The wind was blowing through the window. The cold air slapped him in the face as he remembered his whole life flash before him. He remembered the time he took his family to the beach. It was a wonderful vacation, full of life and full of love. There was one time when he crashed the car one week before they were to leave on the vacation of their dreams. It seems like there was always something that impeded Richard’s plans. And now, he had outlived them all. His wife and kids were all gone.
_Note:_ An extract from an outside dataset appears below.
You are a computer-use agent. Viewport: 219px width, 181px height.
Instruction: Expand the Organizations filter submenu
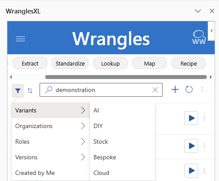point(51,126)
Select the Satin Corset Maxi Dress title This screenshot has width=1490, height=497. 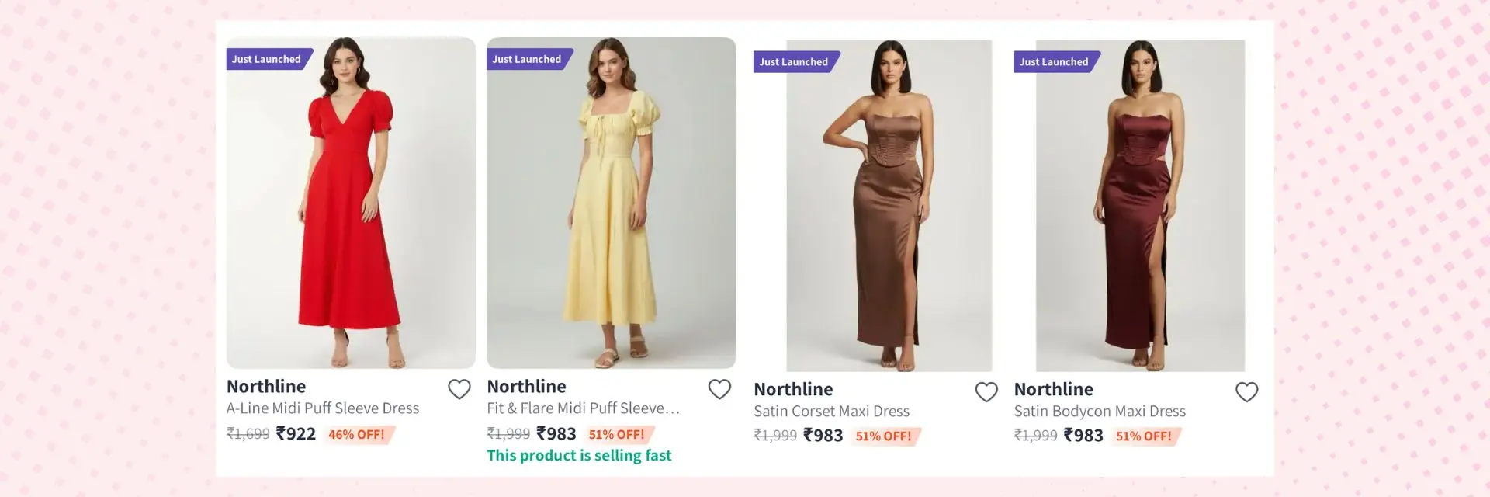(x=831, y=412)
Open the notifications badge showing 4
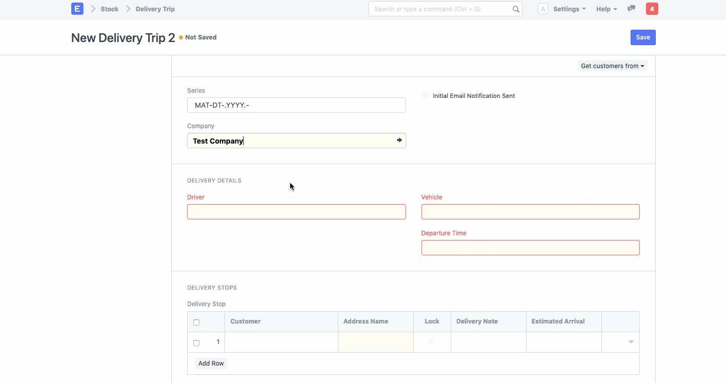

It was a fever that made him open the window on this night. The wind was telling him to, whispering into his ear, everything that he wanted to hear. The story of his life. Both good and bad decisions were plaguing his mind, but he would not let the bad choices he made destroy him. He figured that this was the end, but there was one thing that he still had to do. His great grandson was about to turn eighteen years old and was leaving for university soon. The young man fancied writing stories.
“Don’t take me yet,” he whispered into the icy wind.
The very second he did that, his fever vanished. He felt a boost of energy and used it to drag out an old cedar chest from the floor of his closet. Richard shut the window and situated the chest at the foot of his bed. Then he sat down. When he was younger, he would have bent over easily to unlatch it, but he was ancient and stiff now. He dusted the old chest off the best he could with his foot, flipped the latch with his big toe and slid down onto the floor softly so he could inspect the contents.
There were notebooks, papers, pens—some thirty—forty years old. Maybe older. He was staring at his missed dream. Instead of following it, he worked himself to death.
“I’ll write tomorrow,” he always mumbled to himself.
He started tons of stories, but never finished.
His grandson had taken after him. It was a talent. Not being a writer, but being a storyteller. The ideas freely flowed in his mind, and they still did. He categorized every piece of writing that he had ever written. He put them in order of what he considered being his best work first.
Richard didn’t know how long it took. He knew his grandson, his only surviving relative, would come and check on him before he left for college in a few weeks. Richard began by picking up the most important story and reading. The characters were not as he remembered them, and the story felt foreign. He created a movie in his head, a movie that ended abruptly, not even halfway through.
“Damn it—No more words. It was just getting good,” he shouted.
He picked up the pens from inside the chest, but none of them worked. He crawled over to the nightstand and found a few that still did. Then he crawled back to his warm spot by the cedar chest and wrote. The morning light came, then the dark, and then it repeated. He didn’t know how long this went on as he lost track of the time. Occasionally, he would endure the painful mixture of old age and gravity to stretch and drink some water in the kitchen. But he dared not eat any food. The more he starved, the more fragile he felt. The more fragile he felt, the better his writing became.
He was creating masterpieces. Not just one, but many. His body continued to get weaker, and he finished the entire spectrum of writing projects from most promising to least. Now even the weakest story had a strength and power behind it. His experience, life and creativity created gold. But there was one more thing to write.
It read:
Daniel,
You are my grandson, and I absolutely love your writing. As you know, I am an old man. My time here has ended, and I feel you could use my stories, even if it just for inspiration. So, I am gifting them to you to do with as you see fit. Use them as your own, change them, but please don’t change them so much that you destroy them. The stories are like children to me, and like children, they must be treated with care. I trust you will take care of my life’s work. I love you and I will always root for you from wherever I may be.
Love Grandpa.
Richard gently placed all the writing back into the cedar chest and closed it. He slid the letter in the box’s side so that Daniel could easily find it.
This time when he opened the window, the coldness came to take him. But a warmth and feeling of accomplishment engulfed him. He smiled, took a final deep breath, and whispered, “I’m ready.”